Producers complain that they are working with the same budgets as 10 years ago, often in the range of $1 million to $3 million, which it makes it hard to compete with pricier indie productions from Europe and elsewhere. The federal Heritage Minister Sheila Copps has promised to beef-up financing of the film industry, but she has yet to introduce the new feature-film fund, which was initially set to be unveiled last fall. The fund would reportedly kick-in an added $33.5 million in annual public financing.

“Feature film has always been a bit neglected,” says Francois Macerola, executive director of Telefilm Canada. “With television, you have the Broadcast Act (to support Canadian programming) and (pubcaster) CBC. You have a star system in television, you have an infrastructure. I’m still dreaming of an industrial base for feature film. We need to increase the critical mass of the Canadian films available and we have to increase the quality.”
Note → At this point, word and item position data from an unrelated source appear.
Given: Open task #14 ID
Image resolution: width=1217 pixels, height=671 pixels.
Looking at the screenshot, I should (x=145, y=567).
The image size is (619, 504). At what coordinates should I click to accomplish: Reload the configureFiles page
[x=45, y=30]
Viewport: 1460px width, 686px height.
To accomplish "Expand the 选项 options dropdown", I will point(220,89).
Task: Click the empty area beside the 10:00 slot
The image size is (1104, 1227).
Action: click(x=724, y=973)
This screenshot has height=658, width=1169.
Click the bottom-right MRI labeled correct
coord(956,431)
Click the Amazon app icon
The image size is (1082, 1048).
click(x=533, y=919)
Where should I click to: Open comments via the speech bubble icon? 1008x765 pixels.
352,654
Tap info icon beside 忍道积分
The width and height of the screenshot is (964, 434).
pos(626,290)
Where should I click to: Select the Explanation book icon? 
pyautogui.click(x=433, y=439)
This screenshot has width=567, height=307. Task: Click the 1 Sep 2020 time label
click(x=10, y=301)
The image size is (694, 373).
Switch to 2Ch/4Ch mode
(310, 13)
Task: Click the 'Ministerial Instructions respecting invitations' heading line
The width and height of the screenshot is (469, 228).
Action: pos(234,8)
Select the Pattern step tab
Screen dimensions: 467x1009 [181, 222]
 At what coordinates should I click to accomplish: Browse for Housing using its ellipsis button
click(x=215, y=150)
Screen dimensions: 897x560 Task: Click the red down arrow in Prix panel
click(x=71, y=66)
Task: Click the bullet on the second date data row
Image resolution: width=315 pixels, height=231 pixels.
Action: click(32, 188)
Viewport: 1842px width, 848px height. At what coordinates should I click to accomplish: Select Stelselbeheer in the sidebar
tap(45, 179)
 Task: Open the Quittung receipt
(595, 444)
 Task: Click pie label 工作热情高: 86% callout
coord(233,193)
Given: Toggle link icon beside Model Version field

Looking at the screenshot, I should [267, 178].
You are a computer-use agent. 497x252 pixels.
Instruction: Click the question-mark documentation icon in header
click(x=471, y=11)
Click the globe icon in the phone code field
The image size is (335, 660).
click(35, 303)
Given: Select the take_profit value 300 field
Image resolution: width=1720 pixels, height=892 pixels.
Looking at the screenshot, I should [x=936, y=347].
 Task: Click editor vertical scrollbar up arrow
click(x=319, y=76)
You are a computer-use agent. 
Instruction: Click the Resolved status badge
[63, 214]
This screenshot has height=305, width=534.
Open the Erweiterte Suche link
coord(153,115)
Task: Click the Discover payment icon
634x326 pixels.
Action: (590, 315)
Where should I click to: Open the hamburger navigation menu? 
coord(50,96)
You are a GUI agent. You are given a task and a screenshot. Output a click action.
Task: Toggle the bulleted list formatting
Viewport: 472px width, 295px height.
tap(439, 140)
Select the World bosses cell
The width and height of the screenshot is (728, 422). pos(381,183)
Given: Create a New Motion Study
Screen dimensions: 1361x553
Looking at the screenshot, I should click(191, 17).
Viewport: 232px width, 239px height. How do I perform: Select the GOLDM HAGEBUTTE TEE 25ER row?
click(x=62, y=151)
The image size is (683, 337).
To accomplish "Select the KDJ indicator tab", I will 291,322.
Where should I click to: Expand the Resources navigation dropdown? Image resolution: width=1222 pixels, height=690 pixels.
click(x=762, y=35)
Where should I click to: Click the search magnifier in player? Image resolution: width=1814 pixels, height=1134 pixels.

Matters have not been helped by the storm of controversy surrounding the film and TV tax-credit system following allegations of abuse by Cinar Corp. and other companies. But, a year after the Cinar scandal broke, Macerola insists it’s clear the tax-credit program is a good one and shouldn’t be shelved because of problems with a small number of companies. The Cinar controversy, however, has made it difficult for the federal government or any of the provincial governments to unveil any new tax-credit initiatives.

Only a handful of film companies in Canada with the cash-flow to make more expensive pics, notably Alliance Atlantis Communications, Lions Gate Entertainment Corp. and TVA Intl.

“We’re looking to expand the menu,” says Bill House, executive VP, motion-picture production at Alliance Atlantis. “We want to take advantage of larger-budget situations, but you have to have substantial resources to do that. Budgets need to rise. But to attract audiences theatrically, you also have to think of projects with more entertaining qualities.”

Meanwhile, Hollywood production is booming in Canada and that has put upward pressure on crew wages in major centers like Toronto, notes Adam Ostry, CEO of the Ontario Film Development Corp. That in turns makes life tougher for small and mid-sized Canadian film producers, who don’t have the resources of the studio producers.

Marketing focus

Canadian film producers could take a page out of the Hollywood film book and funnel more money into marketing, says Ostry.

“Successive governments have focused on production, but what our American counterparts have shown us is that you have to market the product to interest the customers,” says Ostry. “There’s no support for marketing. There is a certain myopia within the industry.”

One solution, argues Ostry, is a tax-credit for marketing pics, a proposal the Ontario Film Development Corp. is investigating.